Python Beautiful Soup Table Data Scraping Specific TD Tags

2.2k views Asked by At

This webpage has multiple tables on it: http://www.nfl.com/player/tombrady/2504211/gamelogs .

Within the HTML all of the tables are labeled the exact same:

<table class="data-table1" width="100%" border="0" summary="Game Logs For Tom Brady In 2014">

I can scrape data from only the first table (Preseason table) but I do not know how to skip the first table (Preseason) and scrape data from the second and third tables (Regular Season and Post Season).

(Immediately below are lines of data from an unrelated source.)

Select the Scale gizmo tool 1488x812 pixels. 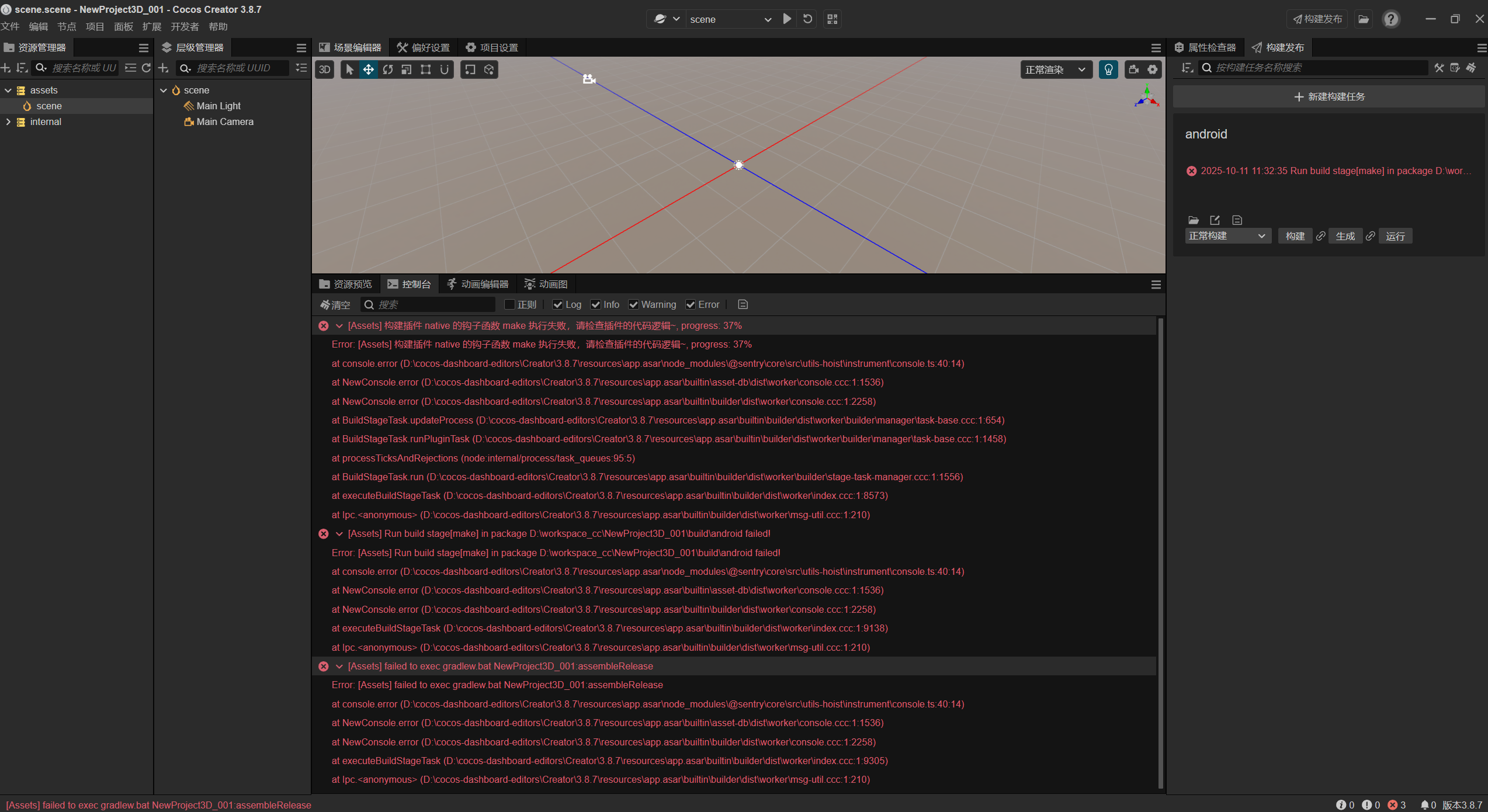coord(407,70)
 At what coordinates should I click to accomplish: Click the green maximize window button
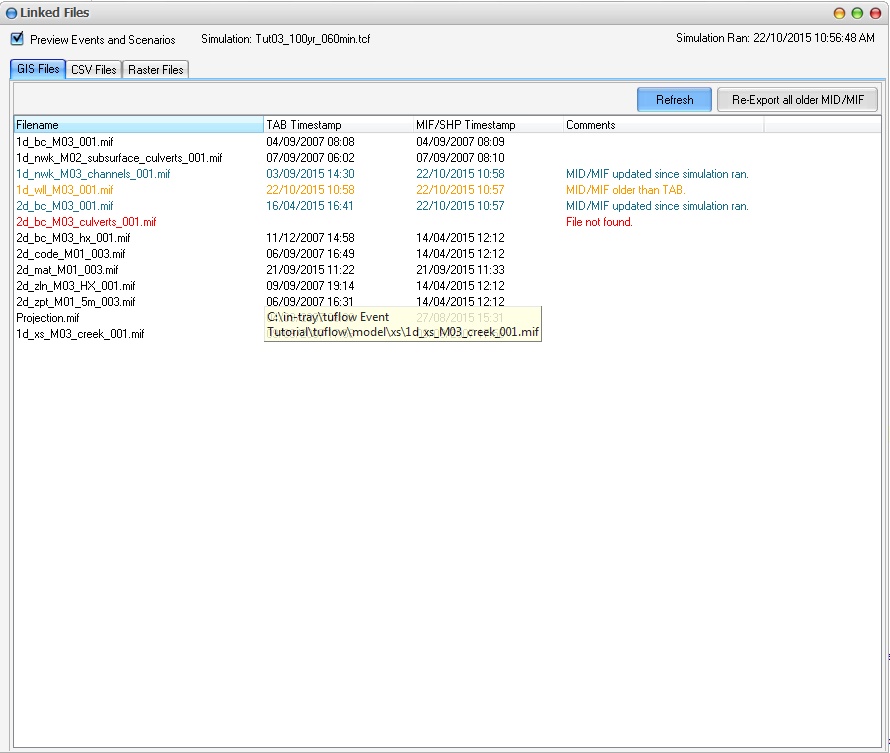[857, 13]
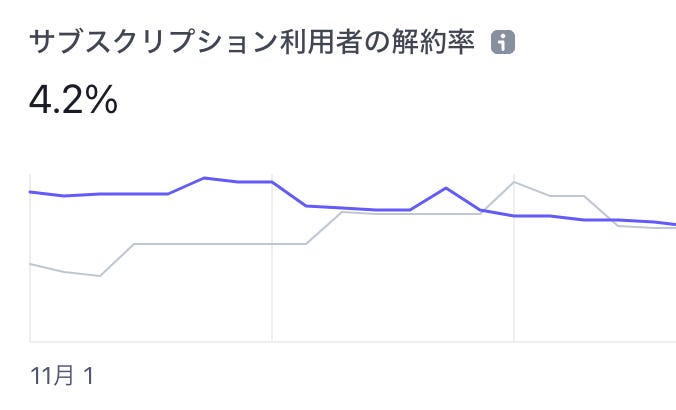676x410 pixels.
Task: Click the highest peak of the purple line
Action: (x=204, y=178)
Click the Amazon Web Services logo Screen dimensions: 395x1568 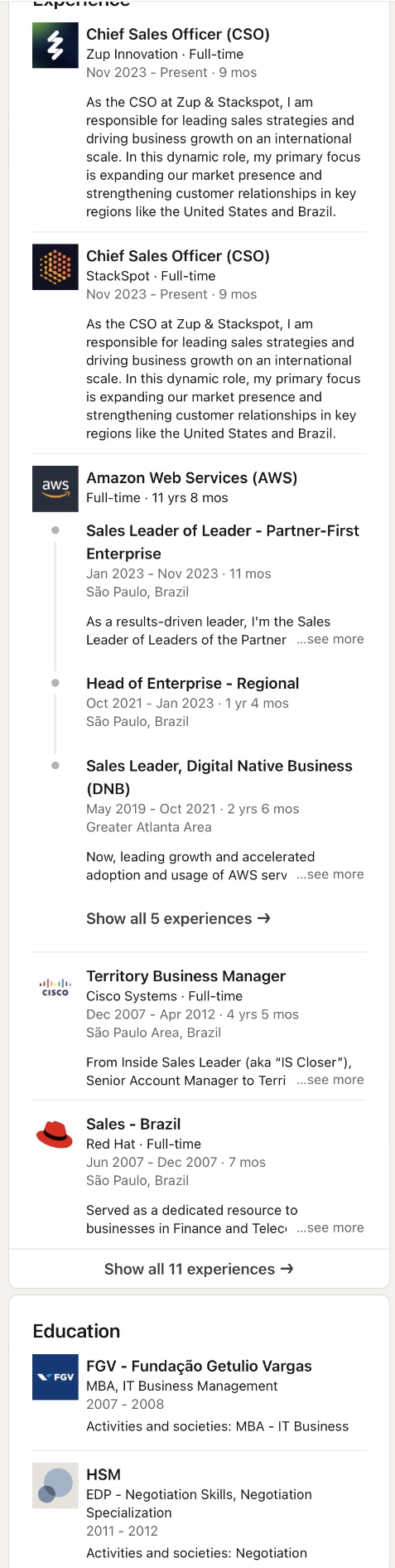point(55,489)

I'm trying to scrape specific numbers.

My code:

import pickle
import math
import urllib2
from lxml import etree
from bs4 import BeautifulSoup
from urllib import urlopen

year = '2014'
lastWeek = '2'
favQB1 = "Tom Brady"

favQBurl2 = 'http://www.nfl.com/player/tombrady/2504211/gamelogs'
favQBhtml2 = urlopen(favQBurl2).read()
favQBsoup2 = BeautifulSoup(favQBhtml2)
favQBpass2 = favQBsoup2.find("table", { "summary" : "Game Logs For %s In %s" % (favQB1, year)})
favQBrows2 = []

for row in favQBpass2.findAll("tr"):
    if lastWeek in row.findNext('td'):  
        for item in row.findAll("td"):
            favQBrows2.append(item.text)
print ("Enter: Starting Quarterback QB Rating of Favored Team for the last game played (regular season): "),
print favQBrows2[15]
2

There are 2 answers

3
Vikas Ojha On BEST ANSWER

Following should work as well -

import pickle
import math
import urllib2
from lxml import etree
from bs4 import BeautifulSoup
from urllib import urlopen

year = '2014'
lastWeek = '2'
favQB1 = "Tom Brady"

favQBurl2 = 'http://www.nfl.com/player/tombrady/2504211/gamelogs'
favQBhtml2 = urlopen(favQBurl2).read()
favQBsoup2 = BeautifulSoup(favQBhtml2)
favQBpass2 = favQBsoup2.find_all("table", { "summary" : "Game Logs For %s In %s" % (favQB1, year)})[1]
favQBrows2 = []

for row in favQBpass2.findAll("tr"):
    if lastWeek in row.findNext('td'):
        for item in row.findAll("td"):
            favQBrows2.append(item.text)
print ("Enter: Starting Quarterback QB Rating of Favored Team for the last game played (regular season): "),
print favQBrows2[15]
0
alecxe On

Rely on the table title, which is located in the td element in the first table row:

def find_table(soup, label):
    return soup.find("td", text=label).find_parent("table", summary=True)

Usage:

find_table(soup, "Preseason")
find_table(soup, "Regular Season")
find_table(soup, "Postseason")

FYI, find_parent() documentation reference.